Deep Sea: the Twilight Zone and Beyond

Goblin Shark

Named for its peculiar, blade-like snout and toothy, forceps-like jaws, the Goblin Shark (Mitsukurina owstoni) is arguably the weirdest of sharks. It grows to a length of at least 12.5 feet (3.8 metres), has a flabby body and soft skin that, in life, is colored pinkish grey. Based on its skeleton and other features, it is believed to be the most ‘primitive’ of the lamnoid sharks, a group which includes more familiar sharks such as the Sandtiger (Carcharias taurus), Common Thresher (Alopias vulpinus), Shortfin Mako (Isurus oxyrinchus), and White Shark (Carcharodon carcharias). Apparently, early in its evolutionary history, the Goblin Shark became specialized for a deep-sea existence.

Just the Facts:

Size:

 

Birth: unknown; smallest free-swimming specimen was 42 in (107 cm) long
Maturity: males 8.6-10.5 ft (2.6-3.2 m); females, no data
Maximum: 11 ft (3.4 m)

Reproduction:

 

Maturity: no data for either sex
Mode: probably ovoviviparity
Gestation: no data
Pups: no data

Diet:

 

Juvenile: no data

Adult: mesopelagic squids, teleost fishes, ostracods, and crabs

Habitat: Rocky Reefs, Deep Sea

Depth: 130-4,265 ft (40-1,300 m), typically between 200-920 ft (60-280 m) off southern Honshu, Japan

Distribution: Tropical Eastern Pacific, Caribbean, Eastern North Atlantic/Mediterranean, Southern African, Southeast Australian/New Zealand, Japanese

Discovered in 1898 off Yokohama, Japan, the Goblin Shark is known from fewer than 50 specimens. About half of these are from Sagami and Saruga Bays, Japan, with most of the remainder from Kaikoura, New Zealand, and southern Africa. In September 1998, the first Goblin Shark specimen from U.S. waters was captured by a drift gillnetter off southern California. From bycatches on deep-sea longlines set for Black Scabbardfish (Aphanopus carbo), there also appears to be a substantial population of Goblin Sharks off Madeira, Portugal. The tooth of a Goblin Shark was found embedded in an undersea cable set on the bottom of the Indian Ocean at a depth of 750 fathoms (1,370 metres). The foregoing suggests that the Goblin Shark is widely but patchily distributed and probably quite common. Yet captures are rarely reported and the basic life history of this species is thus very poorly known.
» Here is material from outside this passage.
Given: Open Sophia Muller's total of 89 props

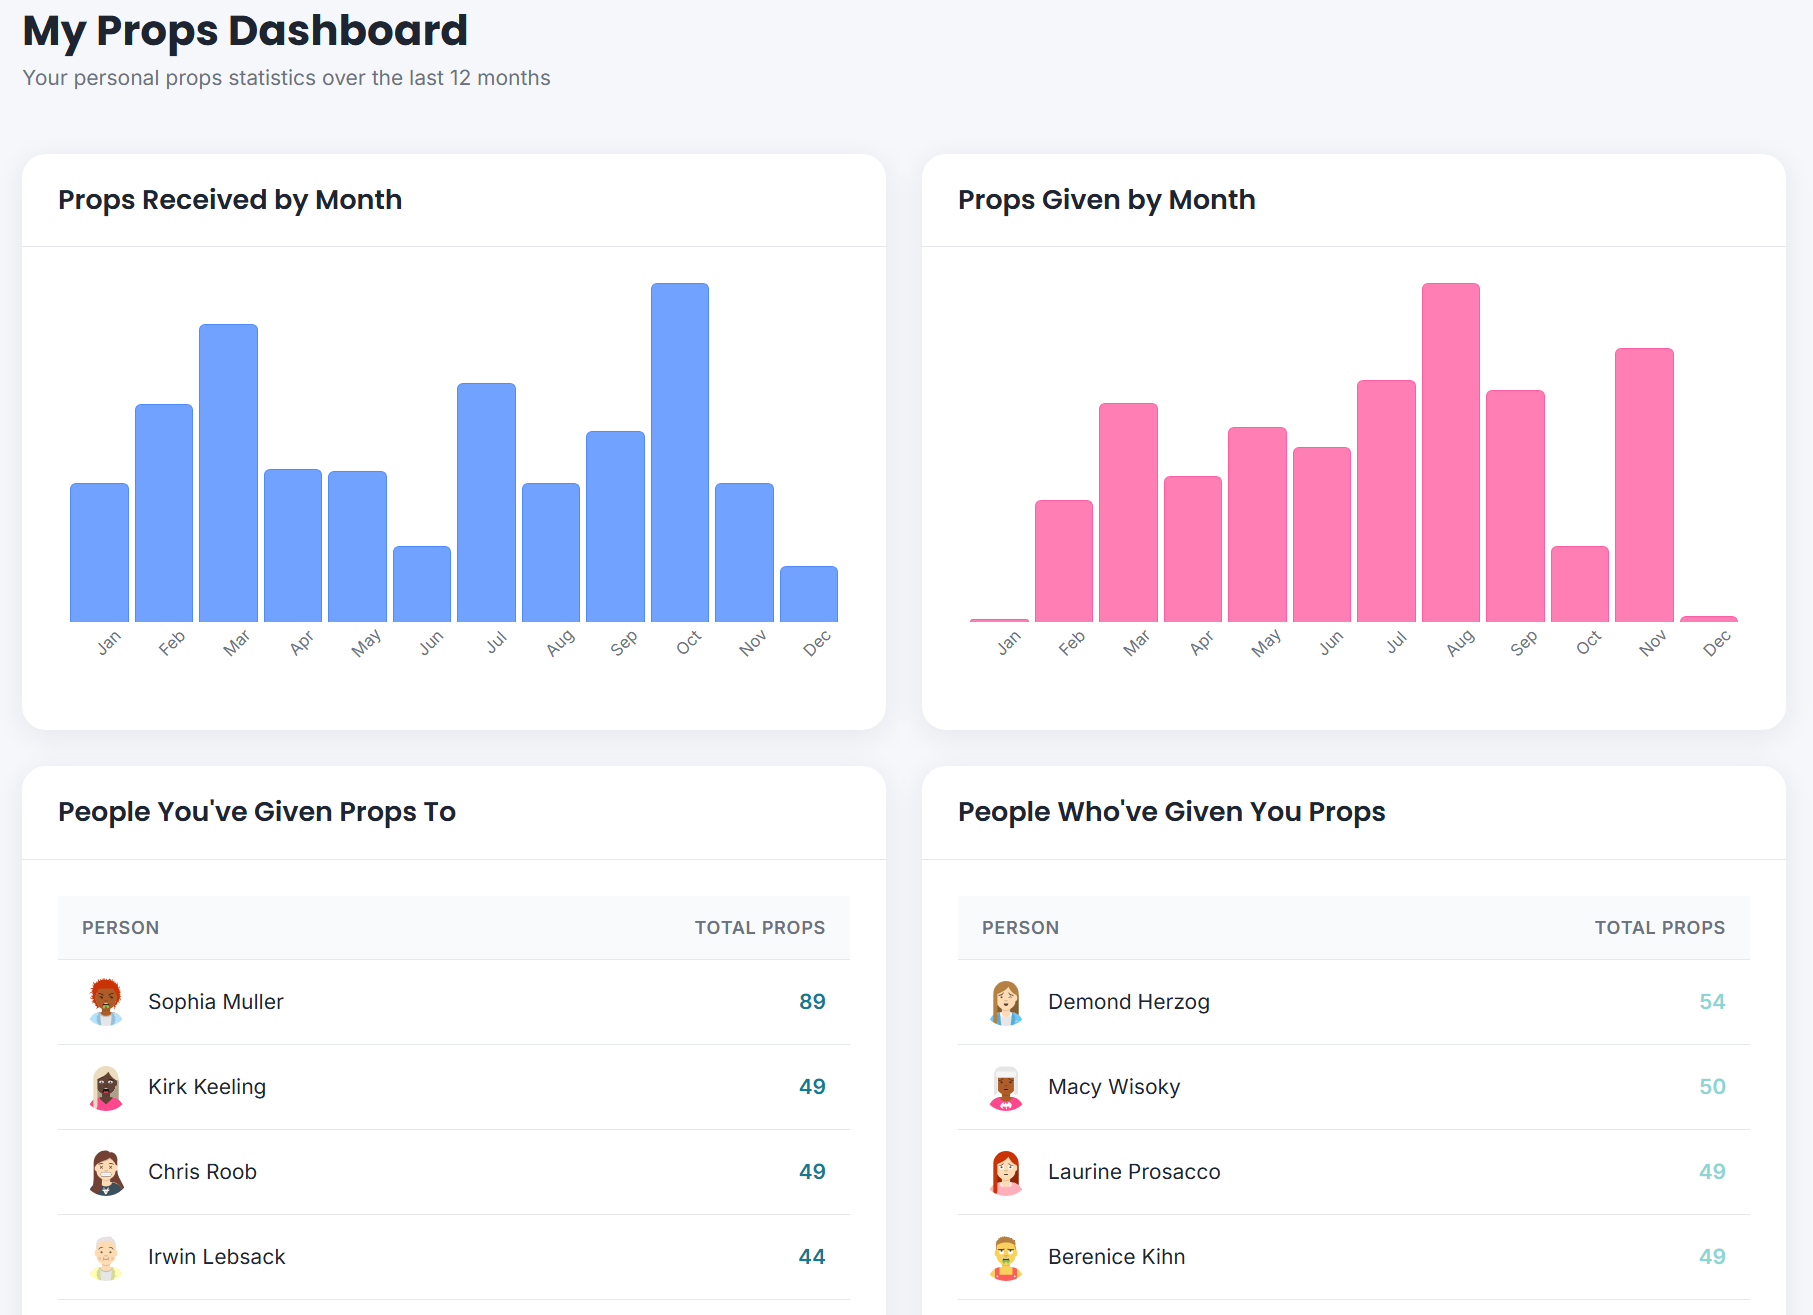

Almost everything about the Goblin Shark’s body reflects the harshness of its deep-sea habitat. Its muscle blocks are soft and mushy, suggesting that the Goblin Shark is not a strong swimmer and conserves its energy by leading a life of lethargy. Its skin lacks the collagenous toughness typical of shark skin and its cartilaginous skeleton is simple and poorly calcified, probably reflecting the Goblin’s nutrient-poor habitat. Yet it is also quite large, suggesting that the Goblin Shark is somehow able to obtain sufficient food to sustain its considerable mass.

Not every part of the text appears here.